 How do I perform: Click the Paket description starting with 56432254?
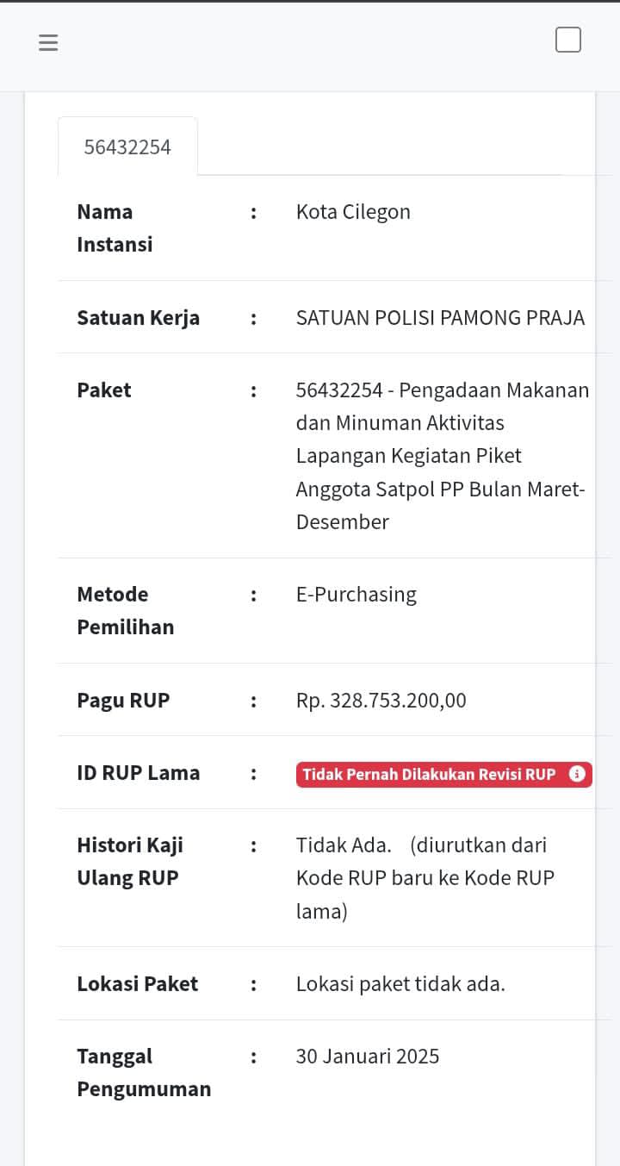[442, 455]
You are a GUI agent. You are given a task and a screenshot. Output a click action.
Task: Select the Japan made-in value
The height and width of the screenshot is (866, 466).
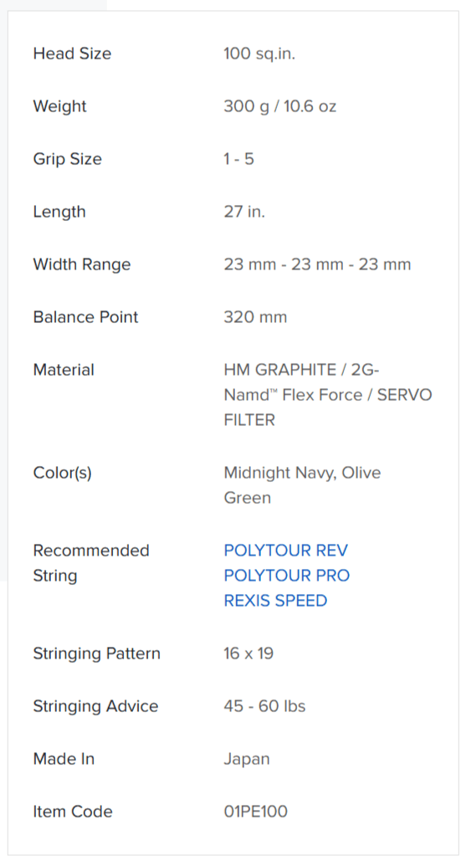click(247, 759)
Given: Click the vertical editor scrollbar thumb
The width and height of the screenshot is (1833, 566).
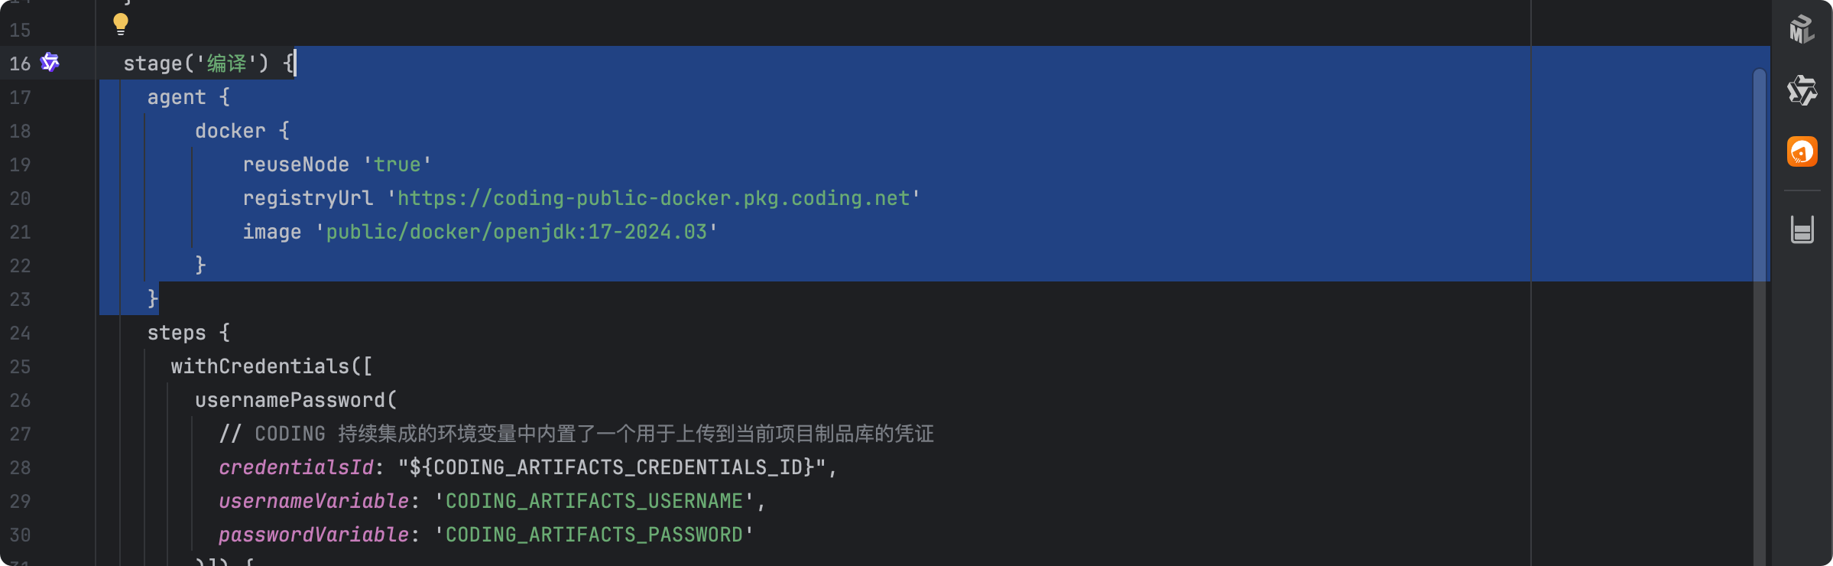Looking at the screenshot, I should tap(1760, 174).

▬▬▬

For each entry above, write it out again exactly but leave out any picture.

** RESPONSE **
 How do I perform: Click the Paket description starting with 56432254?
[442, 455]
You are a GUI agent. You are given a task and a screenshot. Output a click action.
Task: Select the Japan made-in value
The height and width of the screenshot is (866, 466).
click(247, 759)
Given: Click the vertical editor scrollbar thumb
The width and height of the screenshot is (1833, 566).
Looking at the screenshot, I should tap(1760, 174).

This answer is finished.